En lisant le document ci-joint (en construction), vous pourrez prendre connaissance de cette évolution. Vous verrez comment, au fil du temps, on a fini par trouver une synthèse acceptable : c’est le texte de 1785, repris en grande partie dans le régulateur du maçon de 1801.

Les évolutions postérieures à 1801, notamment avec le rituel de Murat en 1858 et celui d’Amiable en 1887, donnent une idée de la pensée maçonnique au XIXe siècle, qui va passer d’un spiritualisme religieux accepté (Murat) à une pensée positiviste (Amiable). Encore que, vous le constaterez, le rituel Amiable n’est pas aussi négligeable que certains veulent bien le présenter. Il conserve de grandes parties de symbolisme, tout en se détachant du concept de Grand Architecte de l’Univers, pour laisser la place à la raison et aux grands mots de la fin du XIXe siècle : « liberté, égalité, fraternité, solidarité ». Il est à remarquer que lors du convent de 1875, fut abandonnée l’obligation d’ouvrir les travaux à la gloire du Grand Architecte de L’Univers. L’abandon de cette obligation ne voulait pas dire interdiction : les loges étaient libres de faire comme elles l’entendaient. C’est encore le cas de nos jours, quoique l’emploi du terme GADLU soit assez peu fréquent dans les Loges du Grand Orient, mais on ne peut pas soutenir que ce terme en soit complètement absent. Les successeurs d’Amiable ont fait de son rituel presque une parodie, à tel point que les tenues consistaient essentiellement à des discussions politiques auréolées de la pensée socialiste naissante et du positivisme.

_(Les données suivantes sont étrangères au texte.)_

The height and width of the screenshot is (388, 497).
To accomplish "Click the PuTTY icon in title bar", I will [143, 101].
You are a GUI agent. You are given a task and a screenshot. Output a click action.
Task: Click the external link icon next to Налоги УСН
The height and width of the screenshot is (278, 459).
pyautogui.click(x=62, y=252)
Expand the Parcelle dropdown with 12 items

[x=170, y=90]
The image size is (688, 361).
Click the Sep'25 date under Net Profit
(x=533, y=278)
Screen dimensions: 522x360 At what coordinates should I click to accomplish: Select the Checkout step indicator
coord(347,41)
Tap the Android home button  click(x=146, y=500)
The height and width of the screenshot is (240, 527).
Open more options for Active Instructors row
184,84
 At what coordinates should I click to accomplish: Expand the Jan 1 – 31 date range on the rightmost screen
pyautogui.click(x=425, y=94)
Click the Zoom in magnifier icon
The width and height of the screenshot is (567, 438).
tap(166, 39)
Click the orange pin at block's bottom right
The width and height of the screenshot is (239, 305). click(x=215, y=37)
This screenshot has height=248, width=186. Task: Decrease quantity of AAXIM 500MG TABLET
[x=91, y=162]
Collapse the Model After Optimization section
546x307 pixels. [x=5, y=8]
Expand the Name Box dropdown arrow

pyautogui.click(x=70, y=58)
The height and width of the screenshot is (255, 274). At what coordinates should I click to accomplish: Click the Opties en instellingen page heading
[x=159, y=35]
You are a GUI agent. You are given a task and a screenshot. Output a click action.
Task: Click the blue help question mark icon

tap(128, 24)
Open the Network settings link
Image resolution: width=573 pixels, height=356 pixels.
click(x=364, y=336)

Après la guerre de 14, le Rite français avait quasiment disparu, lorsque le nouveau Grand Maître du Grand Orient, Arthur Groussier, entreprit de redonner au Rite Français ses valeurs symboliques et traditionnelles. Ce Rite mit à peu près 20 ans à s’établir et à être diffusé à l’ensemble des loges du Grand Orient vers 1955.

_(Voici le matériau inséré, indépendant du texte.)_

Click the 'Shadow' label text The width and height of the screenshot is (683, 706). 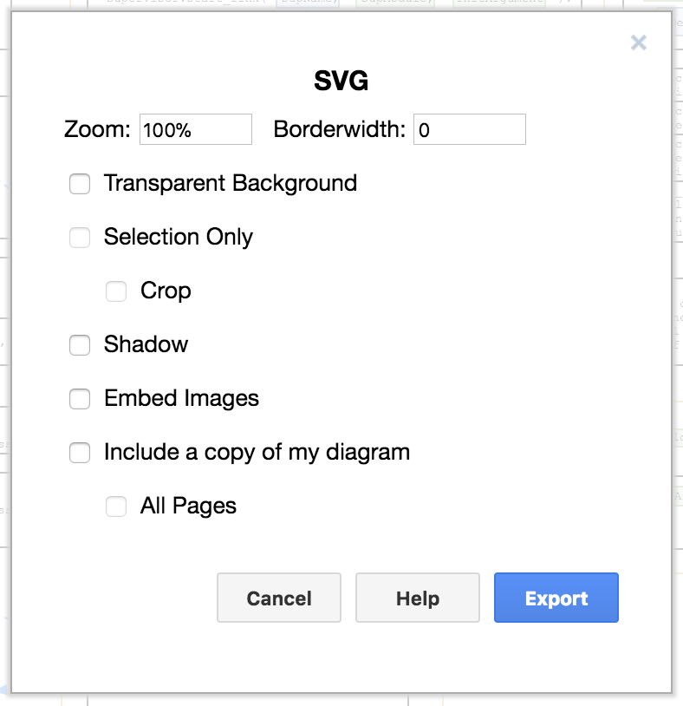point(146,345)
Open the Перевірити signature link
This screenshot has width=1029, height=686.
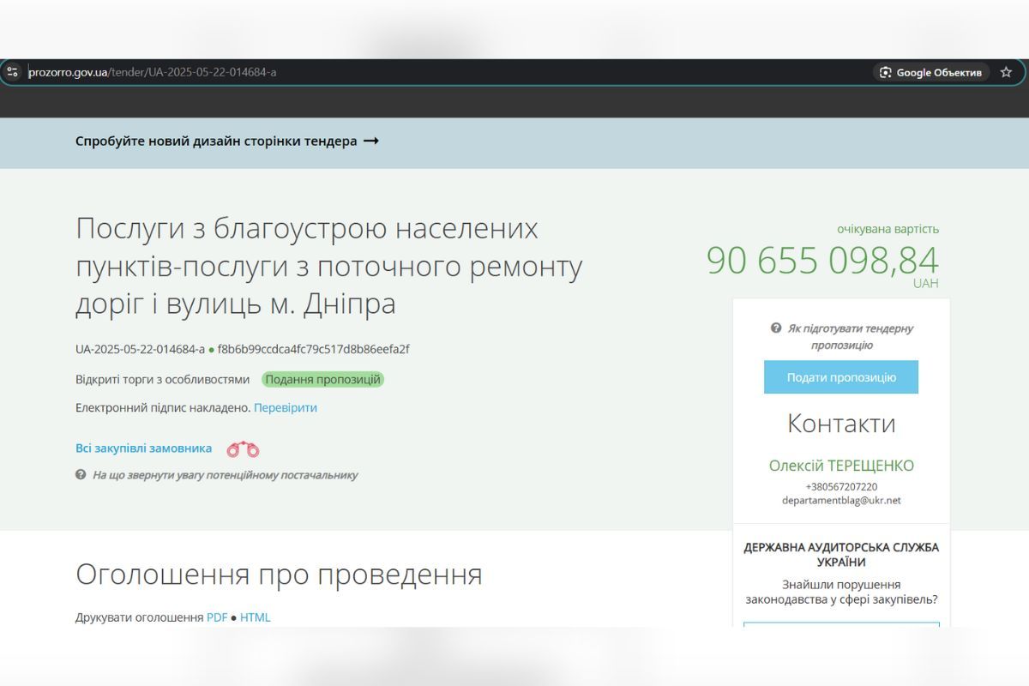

C’est à cette même période que le Frère René Guilly décida de pousser un peu plus loin la recherche d’un Rite français d’origine, ce qui donnera
– d’une part le Rite français rétabli, en recherchant les sources les plus anciennes de ce qui se faisait en France avant 1785,
– et d’autre part le Rite français traditionnel qui est celui pratiqué et divulgué en 1801.

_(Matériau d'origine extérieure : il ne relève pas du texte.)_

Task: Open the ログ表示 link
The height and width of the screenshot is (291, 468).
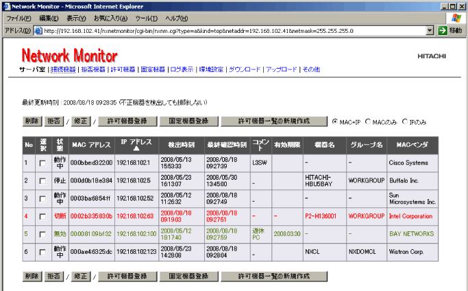Action: pyautogui.click(x=182, y=69)
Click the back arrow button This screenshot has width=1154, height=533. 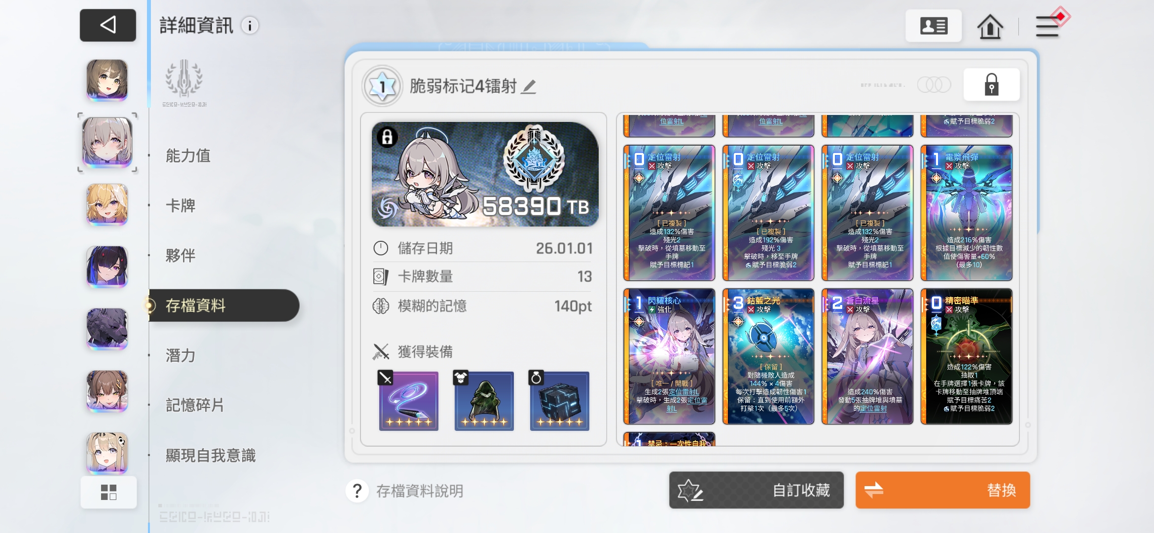click(108, 25)
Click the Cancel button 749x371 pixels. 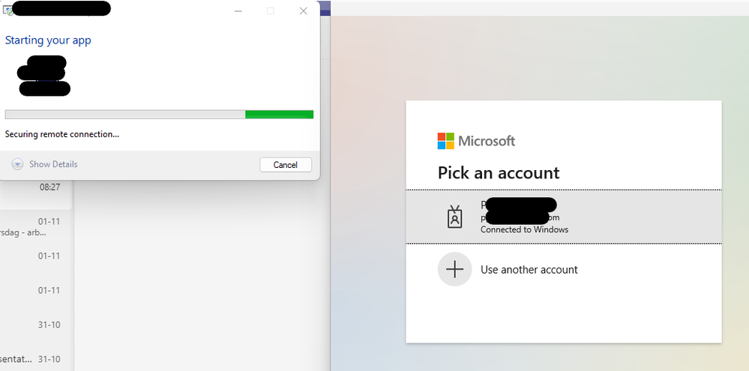click(286, 165)
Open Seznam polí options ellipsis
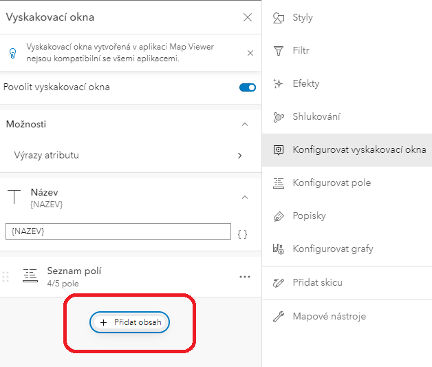Screen dimensions: 432x367 tap(245, 277)
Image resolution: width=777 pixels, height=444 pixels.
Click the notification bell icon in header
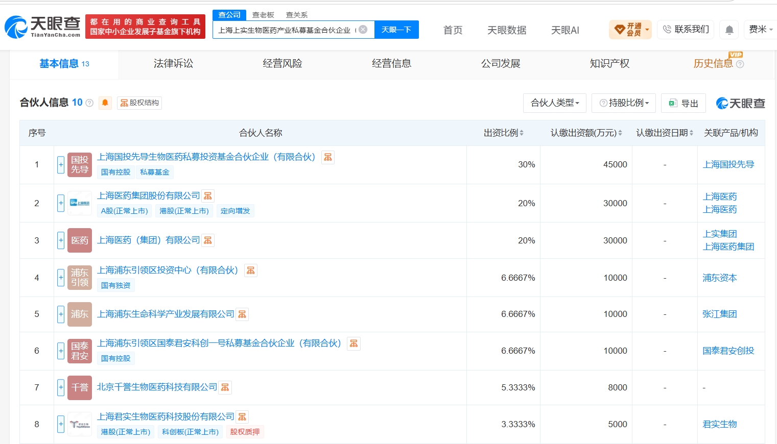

En consultant le document joint à ce texte (en construction),vous verrez que le Rite n’a pas fondamentalement changé, il a évolué. On n’était pas toujours sûr de l’origine des Loges, pas toujours d’accord sur le nombre de membres, point encore sur les points de reconnaissance, mais on sent la progression de l’idée maçonnique, et surtout on se rend compte à quel point tout cela se peaufine d’année en année pour aboutir à ce que nous connaissons aujourd’hui.

L’arbrisseau planté un jour par les gardes de Jacques II Stuart est devenu le tronc d’un arbre puissant et prolifique qui s’orne de nos jours de nombreuses branches glorieuses et magnifiques que l’on appelle : Rite écossais rectifié, ou Rite Écossais Ancien et Accepté ou Rite de Memphis, et enfin tous les Rites pratiqués en France qui sont partis de ce même tronc solide qu’est le Rite français traditionnel et moderne pour trouver leurs voies vers la Lumière. Notre devoir est de garder ce tronc aussi solide que possible en conservant la pureté de l’enseignement diffusé par le Rite Français Traditionnel.
L’étude évolutive de tous ces textes doit permettre à tout franc-maçon, de comprendre un peu mieux le Rite, et aussi de mieux saisir ce qu’il  vient faire en loge.